Semi-supervised Object Detection
Supervised machine learning methods which are used in all object detectors today require an annotated dataset to train the detector models. The major challenge in supervised object detection is to annotate data for different scenarios such as, but not limited to, weather conditions, terrain, variable traffic, and location, which is a time-consuming task to ensure improved safety and adaptability of these models in real-world AV driving scenarios. Due to the evolving changes in driving environments, the use of semi-supervised learning for object detection can reduce training time of these models. Some recent efforts, e.g., [49,50,51] advocate for performing object detection using semi-supervised transformer models. Due to the high accuracy of transformer-based models, they can yield better performance when detecting object for autonomous driving tasks. Even though transformer-based models yield higher accuracy, deploying them on embedded onboard computers is still a challenge due to their large memory footprint, which requires further investigation.
Open Datasets
Object detector model performance can vary due to changing lighting, weather, and other environmental conditions. Data from different weather conditions during training can help fit all the environmental needs to address this problem. Adding new data to accommodate these weather conditions changes when training and testing these models can help overcome this issue. The Waymo open dataset [52] has a wide variety of data that focus on different lighting and weather conditions to overcome this issue. More such open datasets are needed to train reliable object detectors for AVs to ensure robust performance in a variety of environmental conditions.
Resource Constraints
Most object detectors have high computational and power overheads when deployed on real hardware platforms. To address this challenge, prior efforts have adapted pruning, quantization, and knowledge distillation techniques (see Sect. 3) to reduce model footprint and decrease the model’s computational needs. New approaches for hardware-friendly pruning and quantization, such as recent efforts [53, 54], can be very useful. Techniques to reduce matrix multiplication operations, such as [55,56,57] can also speed up object detector execution time. Hardware and software co-design, by combining pruning, quantization, knowledge distillation etc. along with hardware optimization such as parallel factors adjustment, resource allocation etc. also represents an approach to improve object detector efficiency. Results from recent work [58,59,60] have been promising, but much more research is needed on these topics.
5 Conclusion
In this chapter, we discussed the landscape of various object detectors being considered and deployed in emerging AVs, the challenges involved in using these object detectors in AVs, and how the object detectors can be optimized for lower computational complexity and faster inference during real-time perception. We also presented a multitude of open challenges and opportunities to advance the state-of-the-art with object detection for AVs. As AVs are clearly the transportation industry’s future, research to overcome these challenges will be crucial to creating a safe and reliable transportation model.
References
Automated Vehicles for Safety, NHTSA Report (2021)

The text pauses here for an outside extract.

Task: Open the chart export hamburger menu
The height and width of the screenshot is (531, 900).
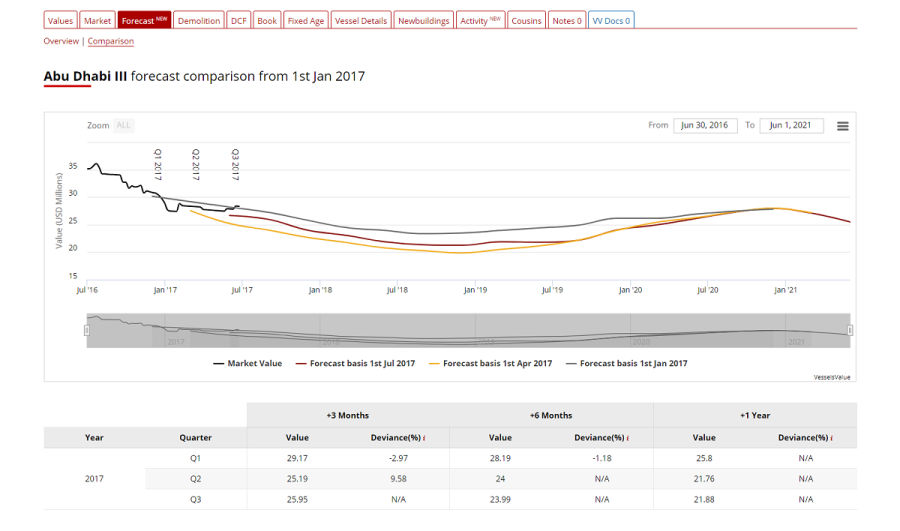Action: click(842, 126)
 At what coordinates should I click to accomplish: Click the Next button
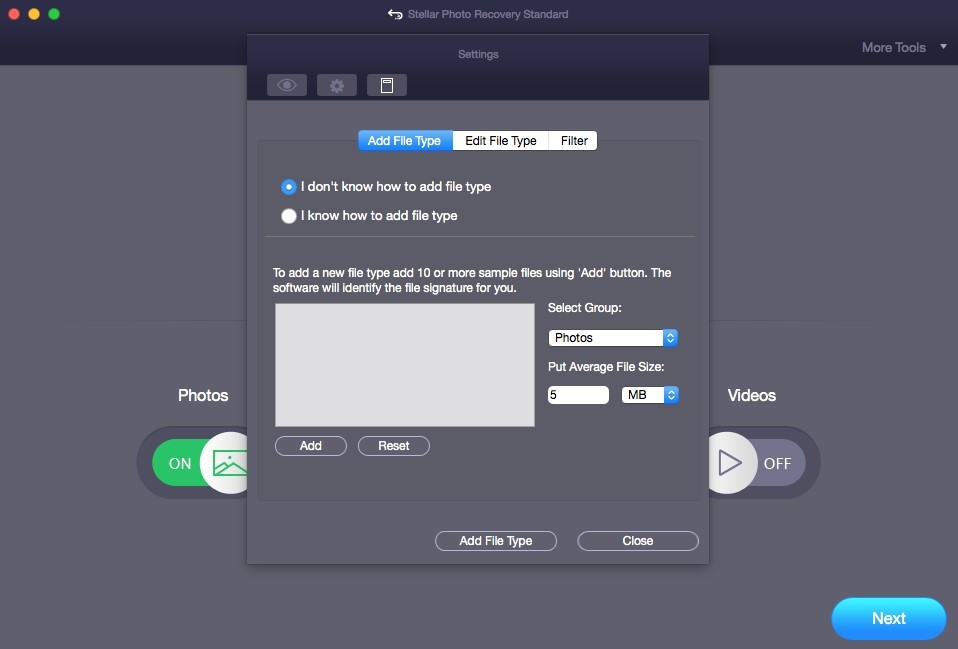[x=888, y=618]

Kukkala, V.K., Tunnell, J., Pasricha, S., Bradley, T.: Advanced driver-assistance systems: a path toward autonomous vehicles. IEEE Consum. Electron. Mag. 7(5), 18–25 (2018)
J3016B: Taxonomy and definitions for terms related to driving automation systems for on-road motor vehicles – SAE international., https://www.sae.org/standards/content/j3016_201806
Staff, R.D.: Navlab: The self-driving car of the ‘80s. Rediscover the ‘80s (2016)

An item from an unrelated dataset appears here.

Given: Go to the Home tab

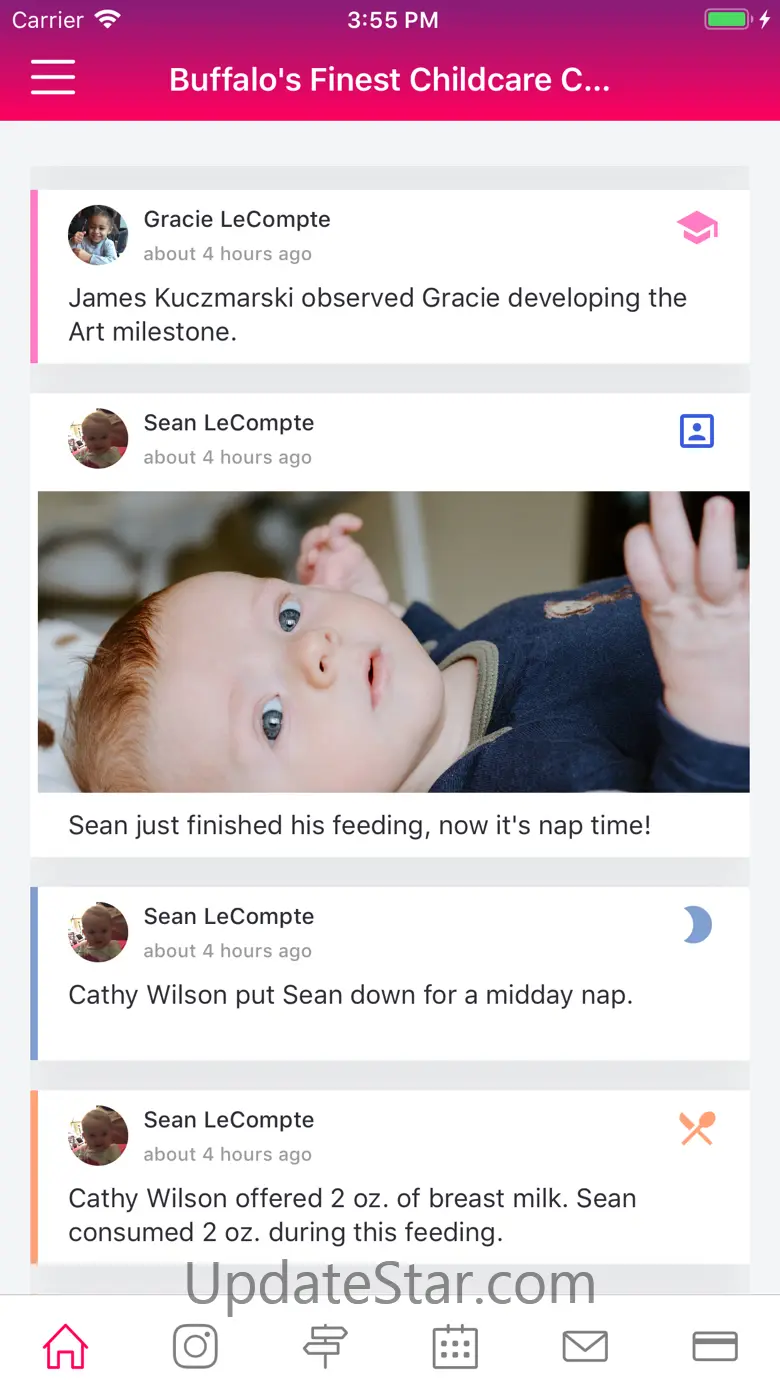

Dickmanns, E.D.: Dynamic Vision for perception and control of Motion (2010)
Lawler, R.: Riding shotgun in Tesla’s fastest car ever (2014)

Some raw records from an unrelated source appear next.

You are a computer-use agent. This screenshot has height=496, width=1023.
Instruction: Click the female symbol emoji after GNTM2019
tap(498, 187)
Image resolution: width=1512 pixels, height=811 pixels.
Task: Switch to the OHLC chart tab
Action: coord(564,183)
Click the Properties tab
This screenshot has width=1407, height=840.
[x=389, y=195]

Drive Me, the World’s most ambitious and advanced public autonomous driving experiment, starts today. Volvo Cars Global Media Newsroom, 2016
Safety report and Whitepapers, Waymo., https://waymo.com/safety/
McEachern, S.: Cruise Founder Takes Company’s First Driverless Ride on SF Streets: Video. GM Authority (2021)
Jiao, L., Zhang, F., Liu, F., Yang, S., Li, L., Feng, Z., Qu, R.: A survey of deep learning-based object detection. IEEE Access. 7, 128837–128868 (2019)
Dalal, N., Triggs, B.: Histograms of oriented gradients for human detection. In: 2005 IEEE computer society conference on computer vision and pattern recognition (CVPR’05) (Vol. 1, pp. 886–893). IEEE (2005)
Felzenszwalb, P.F., Girshick, R.B., McAllester, D., Ramanan, D.: Object detection with discriminatively trained part-based models. IEEE Trans. Pattern Anal. Mach. Intell. 32(9), 1627–1645 (2009)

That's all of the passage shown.